**FRAGMENTO PARA LEER**.
· · · · · · ·

Años atrás solía venir por Ceuta y
lo primero que me decía es lo siguiente: “Mañana nos iremos
de copichuelas por ahí”. Término solamente empleado por
gente distinguida. Y también por quienes consiguen hacerse
con un medio de vida que les permite sumarse a esa clase
media con ínfulas de grandeza.
Ceutí de nacimiento, afincado en Andalucía, pronto aprendió
las expresiones andaluzas más brillantes y, sobre todo, se
dio cuenta de que unos zapatos sin lustrar echan por tierra
cualquier intento de superación en la tierra de María
Santísima. Por lo que cada mañana, nada más poner los pies
en la calle, se iba directamente al único betunero que
quedaba ya en el centro de Sevilla. Porque mi amigo se había
aprendido de memoria el mensaje de Antonio Burgos:
“Los andaluces de la Bética tenemos la cultura del zapato
limpio”.

· · · · · · ·

**DATOS ALMACENADOS**.
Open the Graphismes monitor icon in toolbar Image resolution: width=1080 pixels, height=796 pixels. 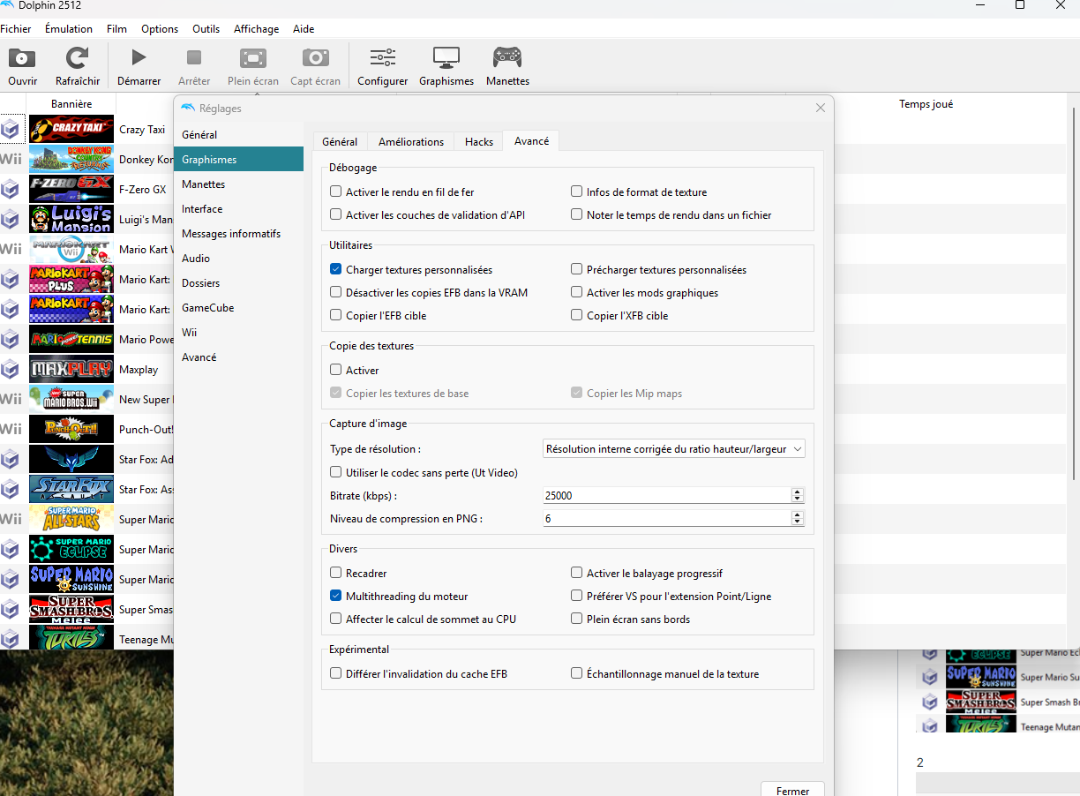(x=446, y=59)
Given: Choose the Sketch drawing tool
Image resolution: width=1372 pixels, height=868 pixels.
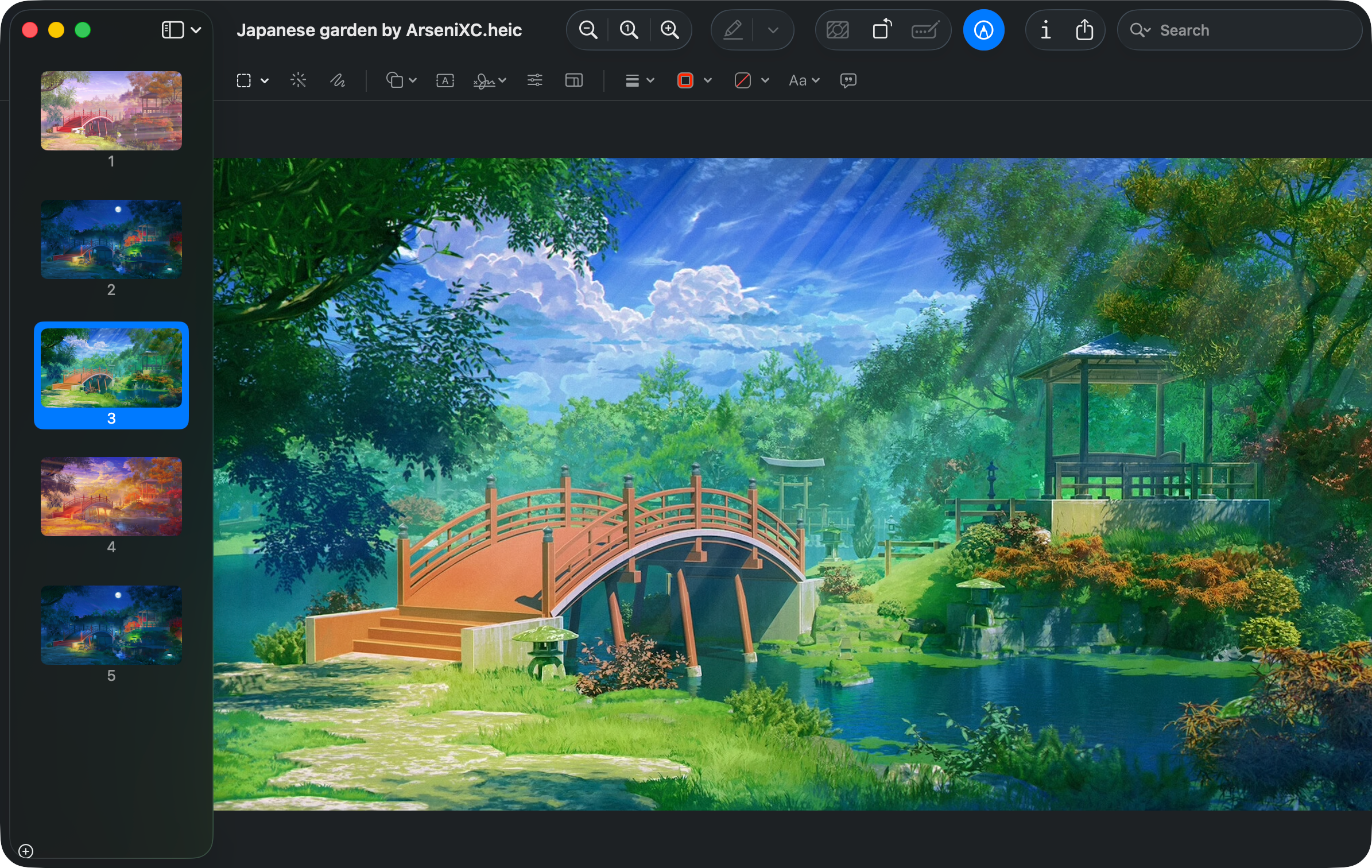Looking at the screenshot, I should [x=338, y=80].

· · · · · · ·

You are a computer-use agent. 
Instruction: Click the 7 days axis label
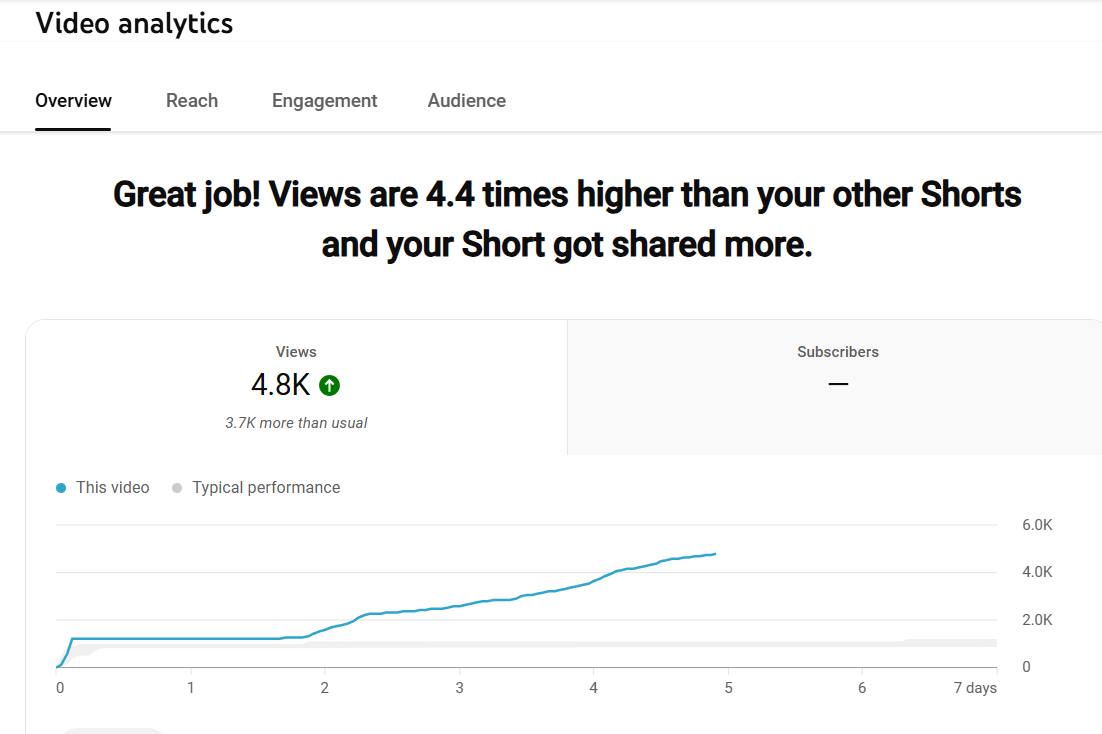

· · · · · · ·

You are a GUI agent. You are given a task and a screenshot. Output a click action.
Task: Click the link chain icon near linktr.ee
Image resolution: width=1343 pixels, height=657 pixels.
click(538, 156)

· · · · · · ·

**TAREA PENDIENTE**. ¿Puedes reproducir palabra por palabra, de principio a fin, el texto sobre el amigo ceutí y los zapatos lustrados? Las filas no guardan ninguna relación con el texto.

**RESPUESTA**.
Años atrás solía venir por Ceuta y
lo primero que me decía es lo siguiente: “Mañana nos iremos
de copichuelas por ahí”. Término solamente empleado por
gente distinguida. Y también por quienes consiguen hacerse
con un medio de vida que les permite sumarse a esa clase
media con ínfulas de grandeza.
Ceutí de nacimiento, afincado en Andalucía, pronto aprendió
las expresiones andaluzas más brillantes y, sobre todo, se
dio cuenta de que unos zapatos sin lustrar echan por tierra
cualquier intento de superación en la tierra de María
Santísima. Por lo que cada mañana, nada más poner los pies
en la calle, se iba directamente al único betunero que
quedaba ya en el centro de Sevilla. Porque mi amigo se había
aprendido de memoria el mensaje de Antonio Burgos:
“Los andaluces de la Bética tenemos la cultura del zapato
limpio”.